İşte düşündüren nokta burası. Turist sayısını en çok artıran ülke olduk ama bu sayı ile beklediğimiz geliri tutturamadık. Demek ki, turist sayısını artırmak da yeterli olmuyor. Az turist olsun, ama gelir yüksek olsun.

Turist sayısı 2016’da 30,3 milyona kadar gerileyen Türkiye sonraki yıl bunu 37.6 milyona çekmeyi başardı. Geçtiğimiz yıl turizm sektör sezonu kazançlı kapattı. Bu yıl da turizmde yüzlerin güleceği şimdiden görülüyor 2018’deyse rakamın önceki yıla göre yüzde 22,4 artarak 46 milyona çıkması bekleniyor. Bu da Türkiye’yi, 2018’de turist sayısı en çok artan ülkeler listesinde altıncı sıraya yerleştiriyor. Kesin rakamların 2019’un ilk çeyreğinde açıklanacağını ekleyelim. UNWTO verilerine göre 2018’de aldığı ziyaretçi sayısını en çok artıran ülkeyse Ekvador. Galapagos Adaları’nın bağlı olduğu ülkeye giden turist sayısının yüzde 56,1 artarak 2.5 milyona çıkması bekleniyor. Son yıllarda yıldızı hızla büyüyen komşusu Kolombiya da yüzde 32,8 artışla listede dördüncü sırada. Avrupa kıtasında Türkiye’den sonra en hızlı turist artışını yaşayan ülke yüzde 19,8 ile Arnavutluk. Bu ülkedeki oteller ve yeme-içme sektörü ucuzluğu ile her kesime hitap edebiliyor. Antalya’nın dünyada 5 yıldızlı otellerde konaklamanın en ucuz olduğu tatil kenti olduğu belirlendi. Genelde “herşey dahil” sistemde hizmet veren Antalya’daki oteller özellikle kış aylarında kapılarını kapatmak durumunda kalıyor.

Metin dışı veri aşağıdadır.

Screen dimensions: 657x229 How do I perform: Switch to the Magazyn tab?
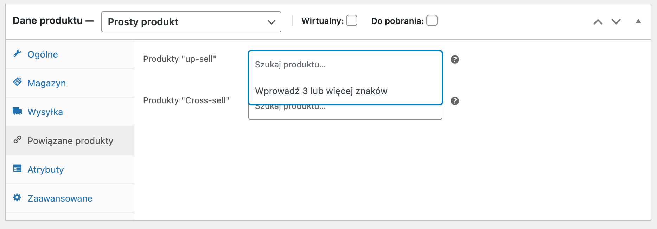[46, 83]
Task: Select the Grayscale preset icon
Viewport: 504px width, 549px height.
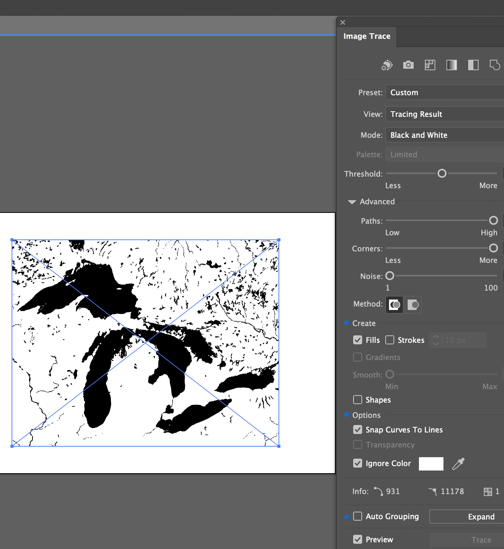Action: (451, 65)
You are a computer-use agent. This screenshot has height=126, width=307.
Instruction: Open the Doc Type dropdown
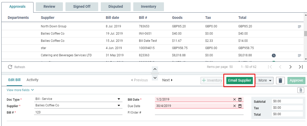pyautogui.click(x=119, y=99)
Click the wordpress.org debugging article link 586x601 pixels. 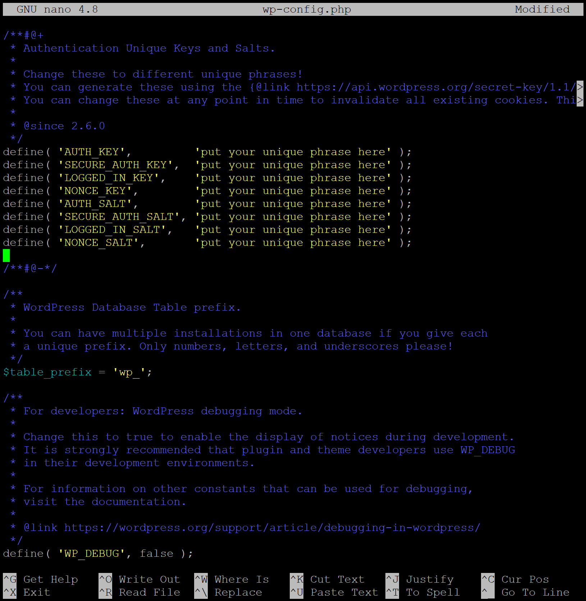(272, 528)
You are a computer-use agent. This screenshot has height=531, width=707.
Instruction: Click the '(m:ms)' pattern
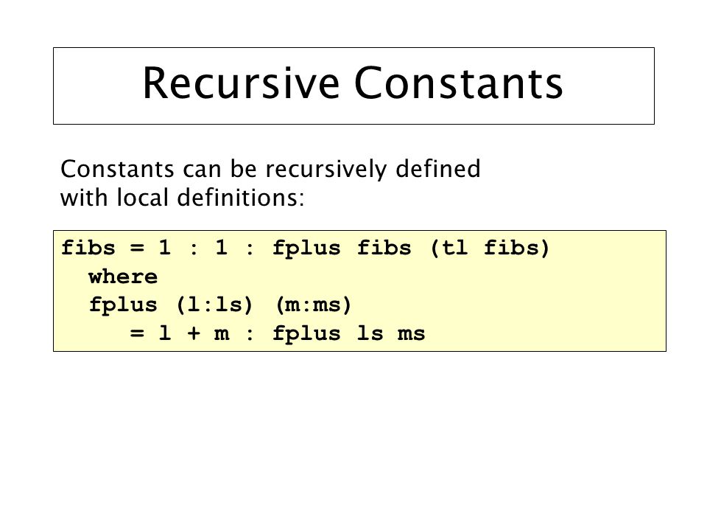tap(313, 305)
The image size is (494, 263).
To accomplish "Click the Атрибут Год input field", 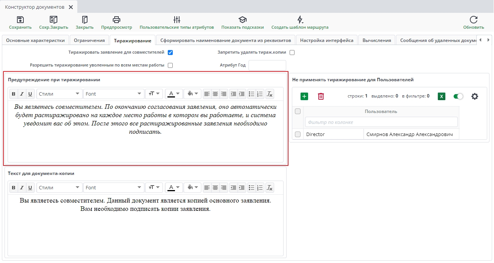I will click(x=267, y=65).
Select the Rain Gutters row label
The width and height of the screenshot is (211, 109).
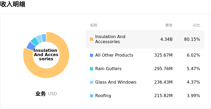108,69
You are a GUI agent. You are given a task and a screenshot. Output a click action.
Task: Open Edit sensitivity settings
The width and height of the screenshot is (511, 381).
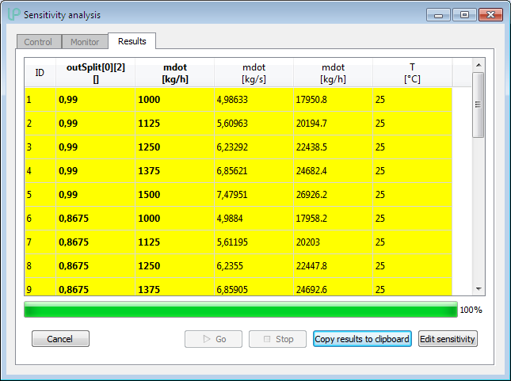448,339

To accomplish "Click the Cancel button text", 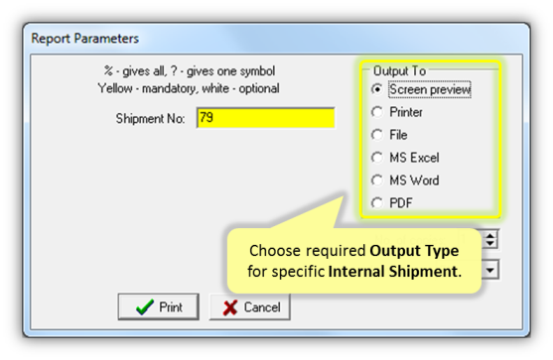I will (262, 307).
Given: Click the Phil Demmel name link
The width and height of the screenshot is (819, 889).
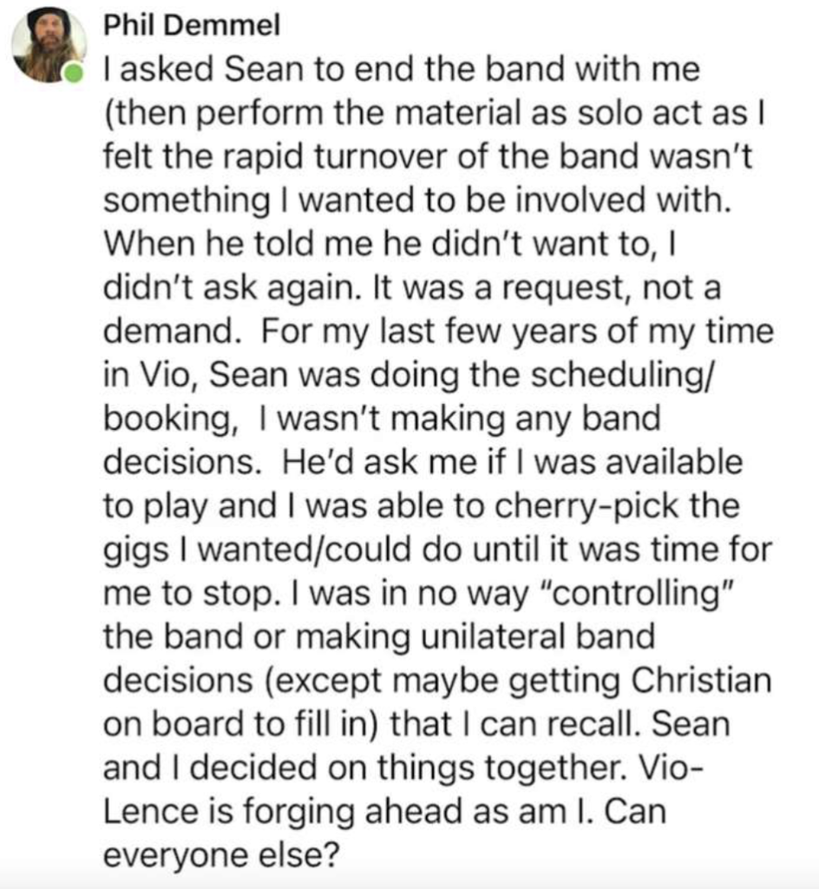Looking at the screenshot, I should [x=191, y=26].
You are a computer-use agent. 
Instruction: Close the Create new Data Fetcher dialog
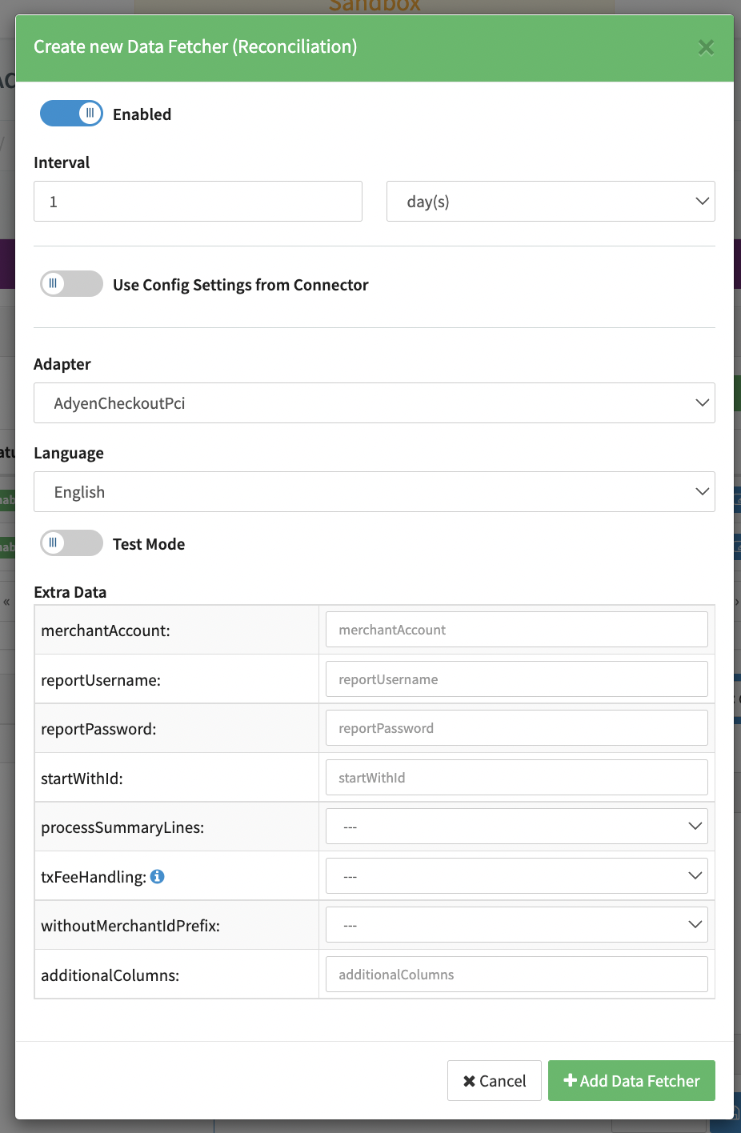pos(705,47)
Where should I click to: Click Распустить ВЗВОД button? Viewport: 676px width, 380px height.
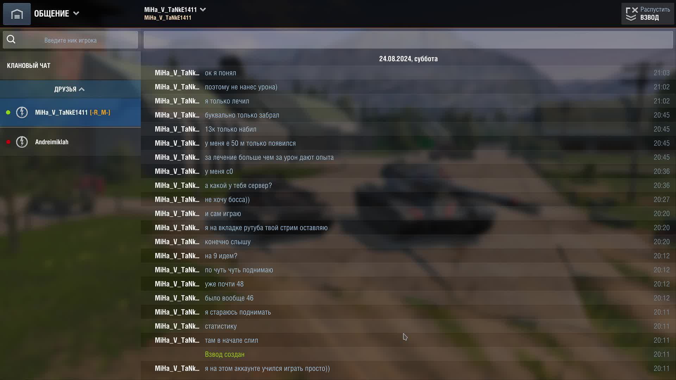click(647, 14)
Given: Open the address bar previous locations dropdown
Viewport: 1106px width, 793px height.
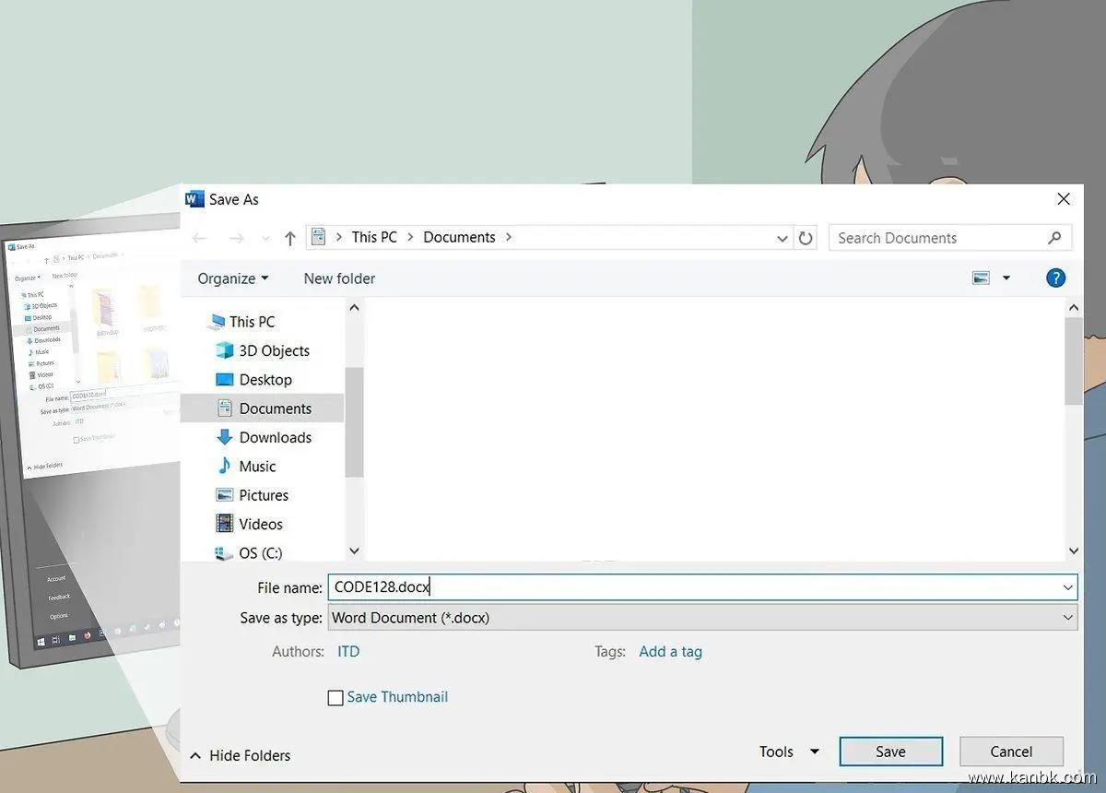Looking at the screenshot, I should [782, 238].
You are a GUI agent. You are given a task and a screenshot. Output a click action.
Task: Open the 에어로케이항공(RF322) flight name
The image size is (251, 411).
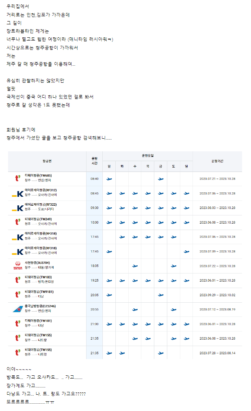coord(41,205)
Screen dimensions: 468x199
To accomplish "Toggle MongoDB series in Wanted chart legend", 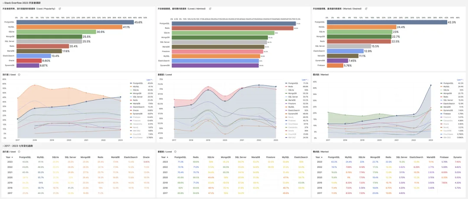I will [447, 94].
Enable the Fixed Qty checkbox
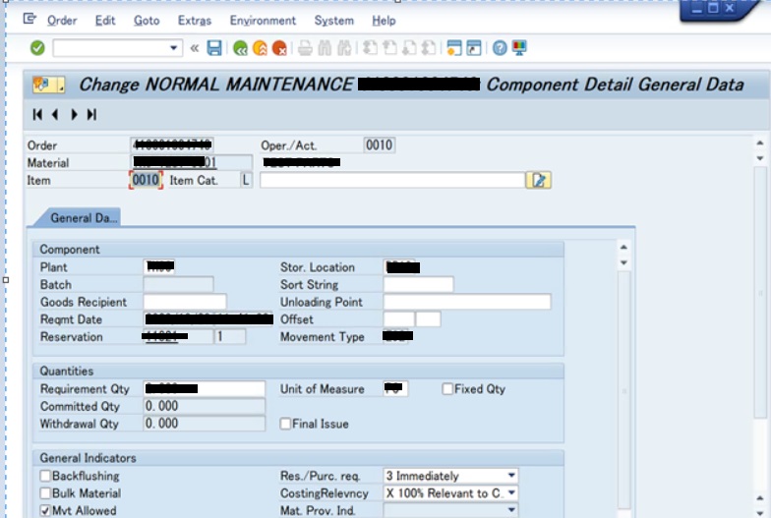Viewport: 771px width, 518px height. coord(448,389)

Globehunters’ın derlediği verilere göre, ağır ekonomik kriz ve devalüasyondan sıkıntılı Türkiye’nin popüler kıyı tatil şehrinde 5 yıldızlı otel odalarının ortalama fiyatı 39.62 ABD doları. Dünyadaki 170 popüler tatil beldesinden 5 yıldızlı otel fiyatlarını toplayan şirketin araştırmasına göre Antalya’yı 41.38 dolarla Mexico City, 50 dolarla Şarm El-Şeyh ve 51,2 dolarla Kiev izliyor. 5 yıldızlı otellerin en ucuz olduğu 20 şehrin
büyük çoğunluğu Asya’da yer alırken, en pahalı 20 şehir içinde de Kuzey Amerika kentlerinin hakimiyeti göze çarpıyor. Dünyada varlıklı gezginlere 5 yıldızlı otel odaları için en yüksek faturalar San Francisco’da çıkarılırken (gecelik 554,64 dolar), onu Boston (539, 79 dolar), Kyoto (534,17 dolar), New York (469,59 dolar) ve Los Angeles (445,69 dolar) izliyor. Bu rakamlarla, en ucuz Antalya fiyatlarıyla en pahalı San Francisco oda fiyatları arasında 515 dolar fark ortaya çıkıyor.

Türkiye, hem turist kalitesini artırmalı, hem de turizmde çeşitliliğe yelken açabilmelidir. Ülkedeki potansiyel buna uygundur. Özellikle de Antalya başta olmak üzere, Bodrum, Marmaris, Kuşadası gibi beldelerde turizmi 12 aya yayabilmenin yollarını aramalı ve bulmalıdır.